= Beginning of Section =
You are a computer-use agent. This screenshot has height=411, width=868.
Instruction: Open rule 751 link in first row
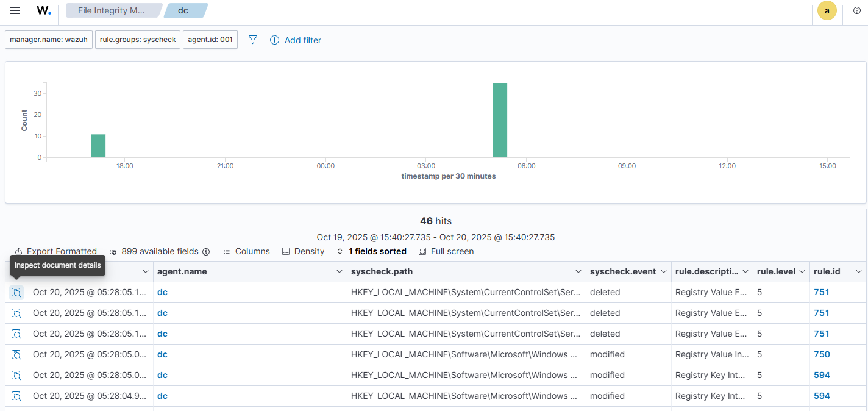[821, 293]
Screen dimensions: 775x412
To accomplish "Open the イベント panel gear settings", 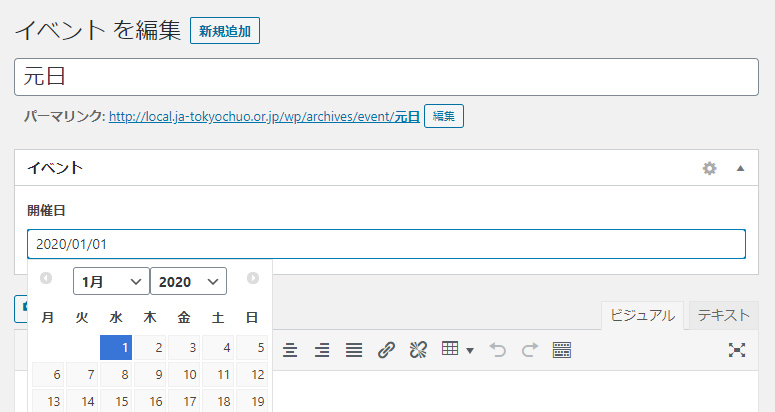I will [x=710, y=168].
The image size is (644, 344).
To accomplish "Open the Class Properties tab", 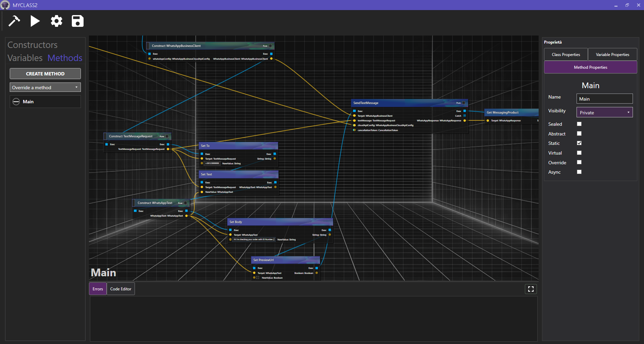I will (x=566, y=55).

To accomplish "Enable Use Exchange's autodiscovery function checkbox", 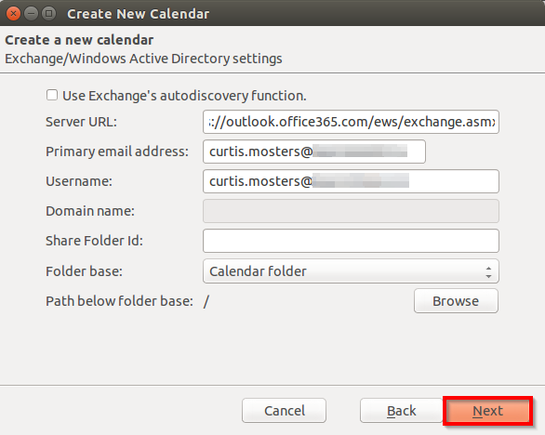I will (x=52, y=95).
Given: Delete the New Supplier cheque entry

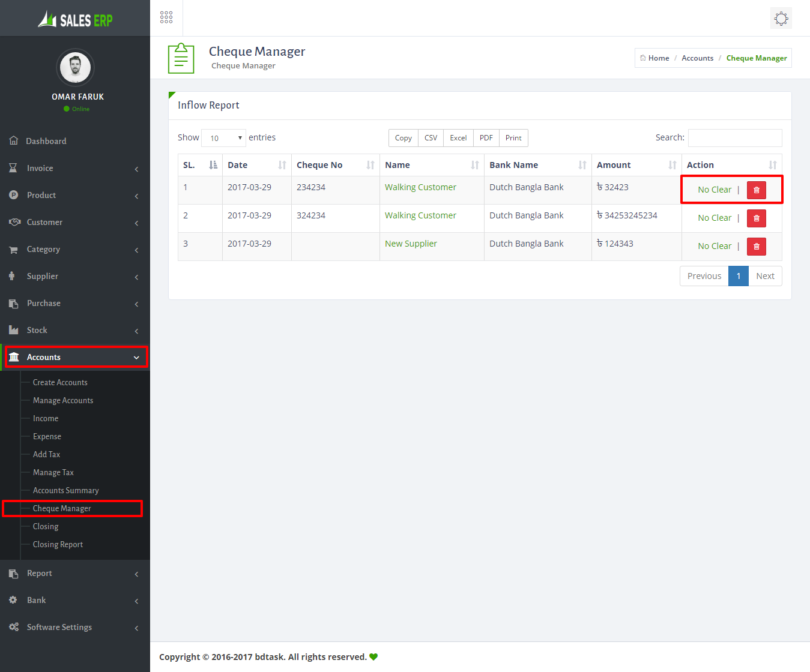Looking at the screenshot, I should [x=756, y=247].
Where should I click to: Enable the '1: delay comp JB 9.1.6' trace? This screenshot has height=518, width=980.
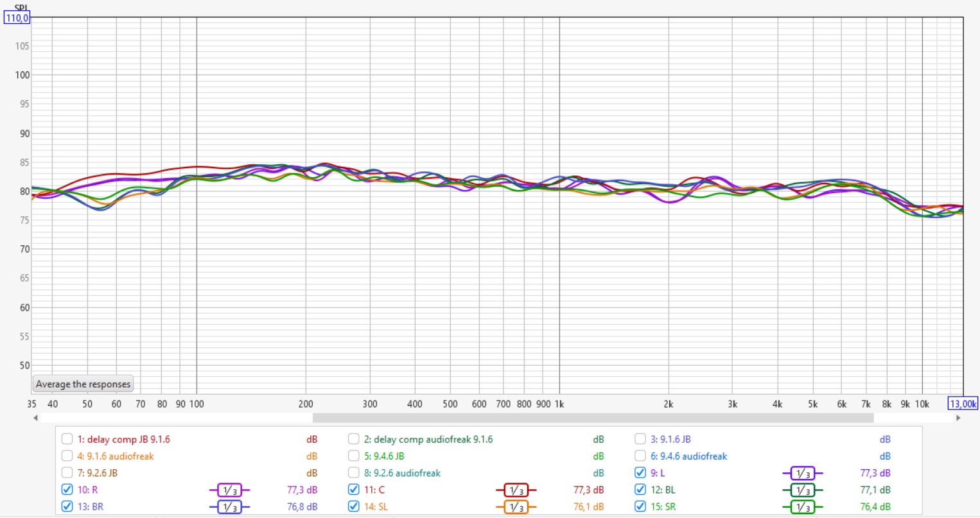point(67,439)
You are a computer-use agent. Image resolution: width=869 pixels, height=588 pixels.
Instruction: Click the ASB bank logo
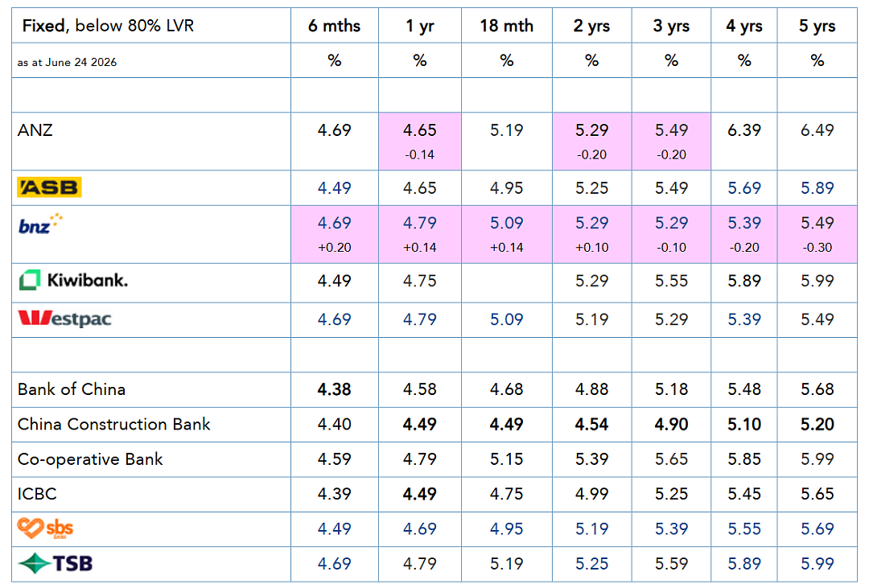49,187

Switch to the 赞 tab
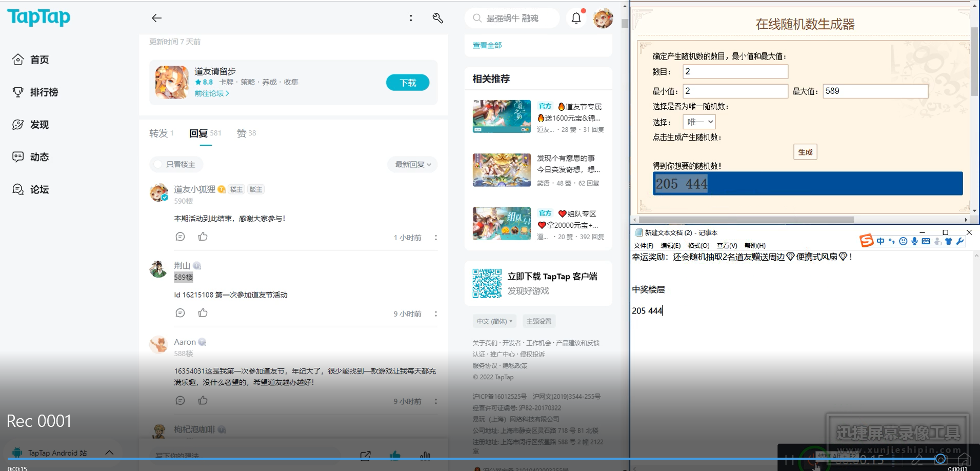(x=246, y=133)
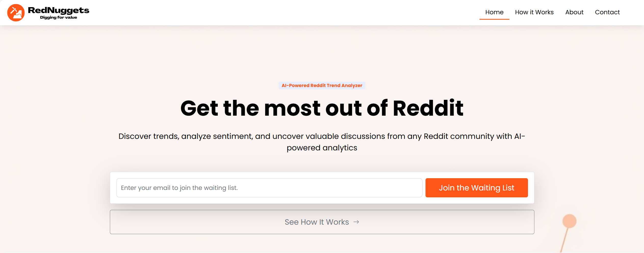The width and height of the screenshot is (644, 253).
Task: Go to the Home nav tab
Action: pyautogui.click(x=494, y=12)
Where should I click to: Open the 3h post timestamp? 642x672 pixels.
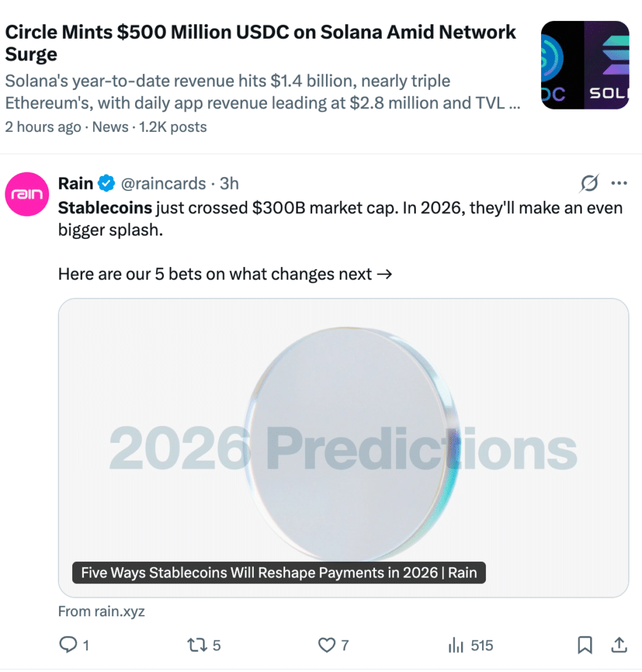tap(230, 183)
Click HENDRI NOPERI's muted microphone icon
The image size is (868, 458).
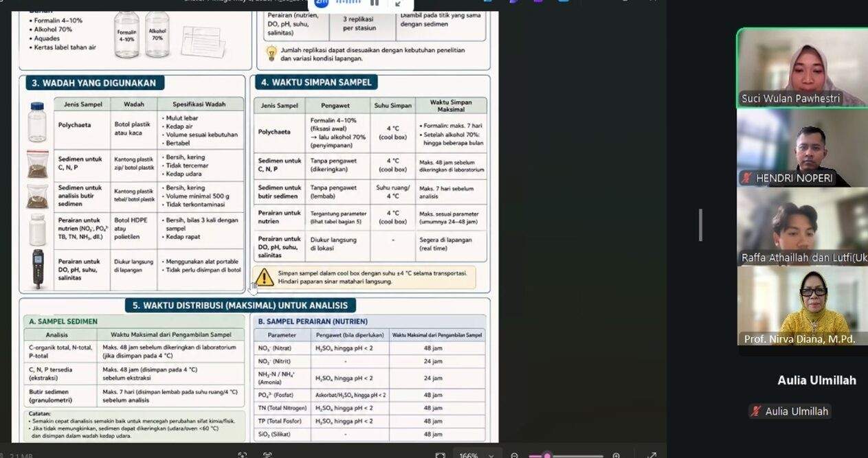click(747, 178)
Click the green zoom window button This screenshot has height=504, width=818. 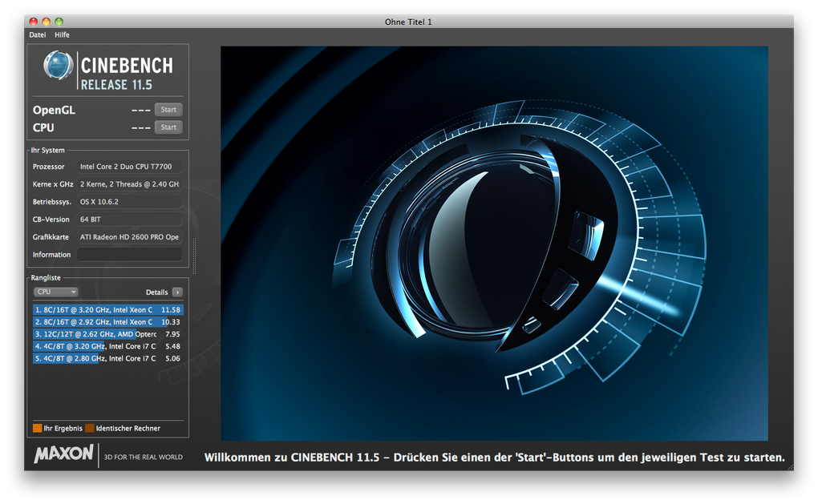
= End of Section =
- _Directions for this task_:
Only the lines from the one holding "The image size is (868, 458)." through the last line of the records should be output, please, exactly and without any pictures.

- _Answer to this task_:
The image size is (868, 458).
click(747, 178)
Click the green zoom window button This screenshot has height=504, width=818. 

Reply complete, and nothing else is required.